= Krishnagar East Assembly constituency =

Former West Bengal legislative assembly constituency

The Krishnanagar East Assembly constituency was located in the Nadia district in the Indian state of West Bengal.
== Members of Legislative Assembly ==

Year: Name; Party
1967: Kashi Kanta Maitra; Samyukta Socialist Party
1969
1971: Independent politician
1972: Indian National Congress
1977: Janata Party
1982: Sadhan Chattopadhyay; Communist Party of India (Marxist)
1987
1991: Shibdas Mukherjee; Indian National Congress
1996
2001: All India Trinamool Congress
2006: Subinay Ghosh; Communist Party of India (Marxist)

== Election History==
In the 2006 state assembly elections, Subinay Ghosh of CPI(M) won the Krishnagar East assembly seat defeating his nearest rival Dr. Ramendranath Sarkar of Trinamool Congress. Contests in most years were multi cornered but only winners and runners are being mentioned.
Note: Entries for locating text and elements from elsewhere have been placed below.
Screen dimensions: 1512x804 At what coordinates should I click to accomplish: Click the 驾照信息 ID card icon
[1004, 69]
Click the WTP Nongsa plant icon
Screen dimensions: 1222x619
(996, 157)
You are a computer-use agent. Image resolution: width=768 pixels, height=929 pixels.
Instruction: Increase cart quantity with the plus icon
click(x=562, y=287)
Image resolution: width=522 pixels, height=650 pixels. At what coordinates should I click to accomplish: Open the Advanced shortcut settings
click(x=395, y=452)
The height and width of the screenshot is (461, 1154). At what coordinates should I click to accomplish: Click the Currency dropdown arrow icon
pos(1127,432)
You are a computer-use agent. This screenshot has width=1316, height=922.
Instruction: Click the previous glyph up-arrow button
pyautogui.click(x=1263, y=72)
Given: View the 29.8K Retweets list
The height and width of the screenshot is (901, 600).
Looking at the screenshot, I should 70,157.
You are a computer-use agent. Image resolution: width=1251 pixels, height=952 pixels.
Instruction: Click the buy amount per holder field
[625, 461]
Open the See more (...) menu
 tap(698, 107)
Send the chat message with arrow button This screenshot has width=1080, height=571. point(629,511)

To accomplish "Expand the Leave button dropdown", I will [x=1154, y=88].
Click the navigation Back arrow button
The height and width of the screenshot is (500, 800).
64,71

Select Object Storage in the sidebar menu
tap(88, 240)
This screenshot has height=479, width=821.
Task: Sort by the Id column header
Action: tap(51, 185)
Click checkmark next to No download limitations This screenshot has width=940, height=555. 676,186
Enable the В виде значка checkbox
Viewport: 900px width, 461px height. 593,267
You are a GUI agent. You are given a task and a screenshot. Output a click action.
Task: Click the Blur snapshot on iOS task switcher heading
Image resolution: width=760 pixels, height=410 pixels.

Shibdas Mukherjee, representing Trinamool Congress in 2001 and Congress in 1996 and 1991, defeated Radhanath Biswas of CPI(M) in 2001 and 1996, and Sadhan Chattopadhyay of CPI(M) in 1991. Sadhan Chattopadhyay of CPI(M) defeated Shibdas Mukherjee of Congress in 1987. Sadhan Chattopadhyay of CPI(M) defeated Kashikanta Maitra of Janata Party in 1982. Kashikanta Maitra of Janata Party defeated Sadhan Chattopadhyay of CPI(M) in 1977.

Kashi Kanta Maitra representing Congress won in 1972, contesting as an independent candidate won in 1971, and representing SSP won in 1969 and 1967.